Jun 4 2018
According to a new study from the University of Warwick, waste heat can be changed to electricity more efficiently using one-dimensional atomically thin nanowires.
Diagram showing one-dimensional nanowires conducting waste heat to electricity. (Credit: University of Warwick)
Nanowires as thin as atoms can conduct more electricity and less heat simultaneously, yielding unparalleled conversion efficiency when compared to the same bulk material.
The study presents new opportunities to shift from heat-to-electricity conversion to into renewable energy, ushering an innovative way of producing sustainable energy.
The researchers, headed by Drs Andrij Vasylenko, Jeremy Sloan, Samuel Marks, and David Quigley from Warwick’s Department of Physics, in association with the Universities of Cambridge and Birmingham, have discovered that shaping the thermoelectric materials into the thinnest possible nanowires can result in highly effective materials.
These materials are capable of harvesting waste heat and converting it into electricity and as a result, they are highly favored as environmentally friendly and renewable sources of energy.
In contrast to 3-dimensional material, isolated nanowires conduct less heat and more electricity at the same time.

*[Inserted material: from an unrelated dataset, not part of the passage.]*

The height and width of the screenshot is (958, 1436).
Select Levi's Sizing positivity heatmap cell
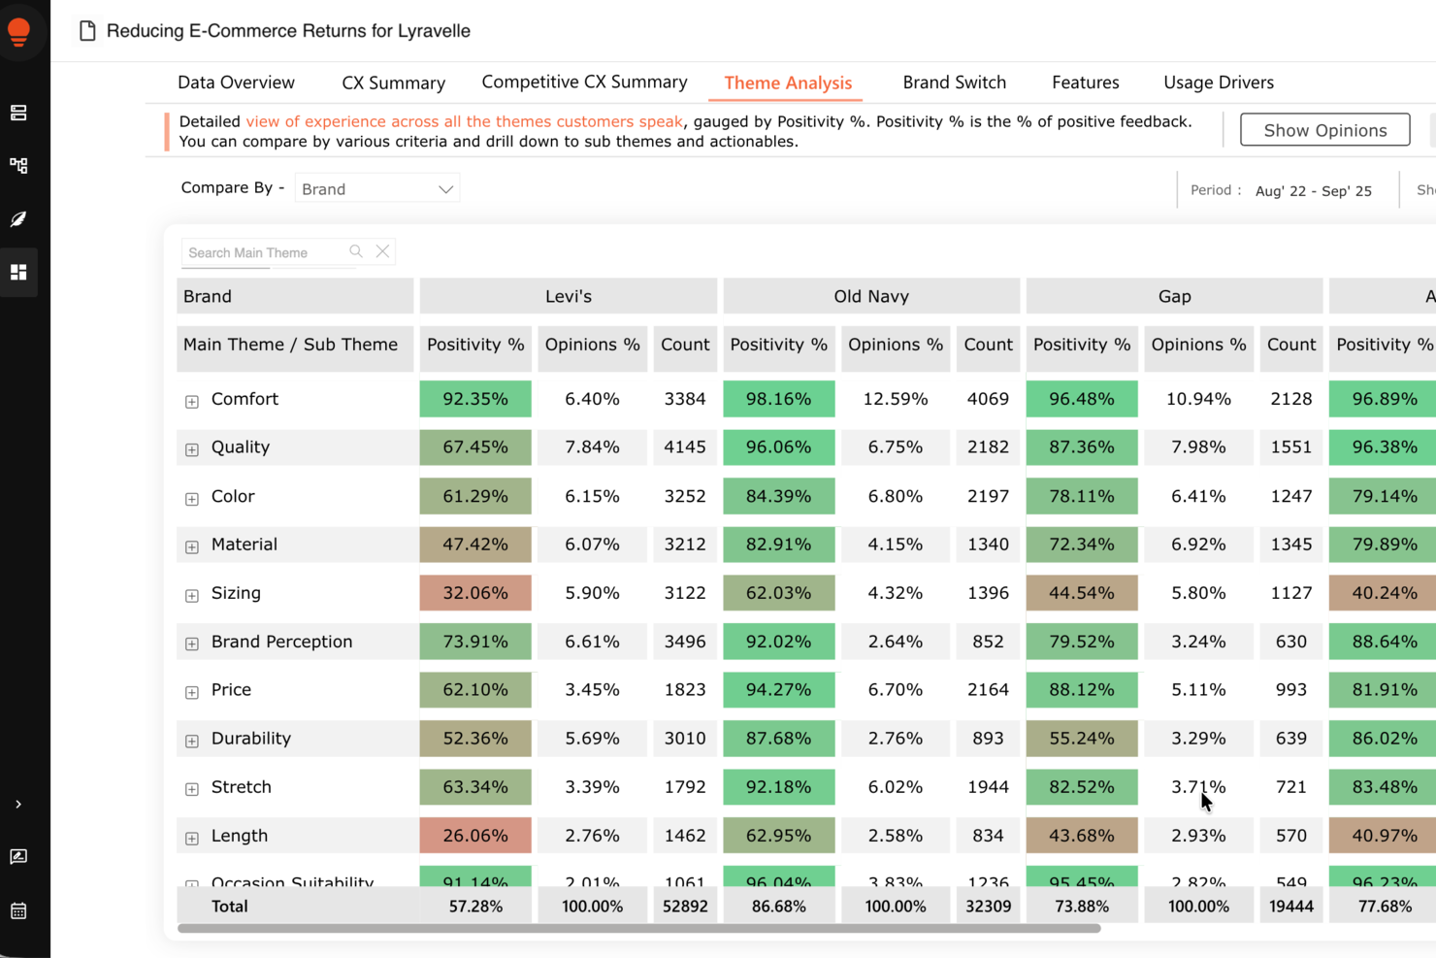[474, 592]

These unique properties yield unprecedented efficiency of heat-to-electricity conversion in one-dimensional materials.”
Dr Andrij Vasylenko, First Author
The scientists, which included the team of Dr Andrew J. Morris from the University of Birmingham, were studying the crystallization of tin telluride in very narrow carbon nanotubes which were employed as templates for the formation of these thermoelectric materials in their lowest dimensional form.
In a joint experimental-theoretical study, the researchers successfully established a direct reliance between a template’s size and the ensuing structure of a nanowire, and they also showed how this method can be applied to regulate the thermoelectric efficiency of tin telluride shaped into the thinnest possible nanowires measuring just 1-2 atoms in diameter.
This opens up an opportunity for creation of a new generation of thermoelectric generators, but also for exploration of alternative candidate materials for thermoelectrics among abundant and non-toxic chemical elements.”
Dr Andrij Vasylenko, First Author
With an increasing demand for miniaturization as well as improved efficiency of thermoelectrics, nanostructuring provides a practical method for achieving both goals.
The results of the study were recently published in the ACS Nano journal.